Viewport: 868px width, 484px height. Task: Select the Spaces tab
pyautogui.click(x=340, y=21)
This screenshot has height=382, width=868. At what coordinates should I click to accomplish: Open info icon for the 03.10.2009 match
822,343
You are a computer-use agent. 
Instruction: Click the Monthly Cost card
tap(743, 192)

--

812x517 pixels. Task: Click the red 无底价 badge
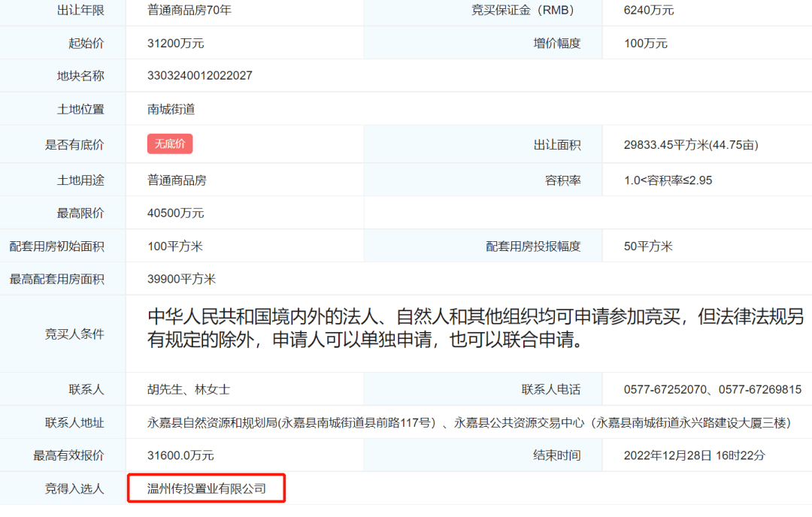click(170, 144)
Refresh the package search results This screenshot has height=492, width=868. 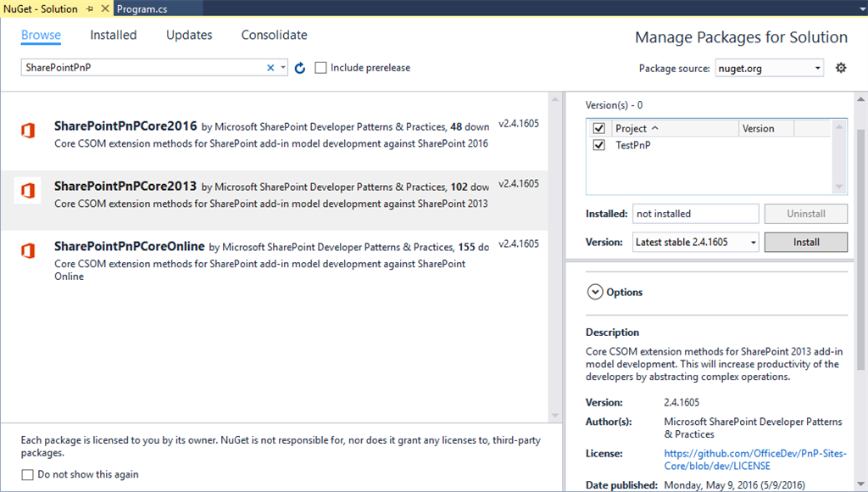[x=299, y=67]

TO DO. Extract the lines of the preceding material that run from the line with "Viewport: 868px width, 484px" through the line with "You are a computer-use agent.", inclusive, reproducing them exactly and adding nothing.

COMPLETED EXERCISE.
Viewport: 868px width, 484px height. Task: Select the Spaces tab
pyautogui.click(x=340, y=21)
This screenshot has height=382, width=868. At what coordinates should I click to accomplish: Open info icon for the 03.10.2009 match
822,343
You are a computer-use agent. 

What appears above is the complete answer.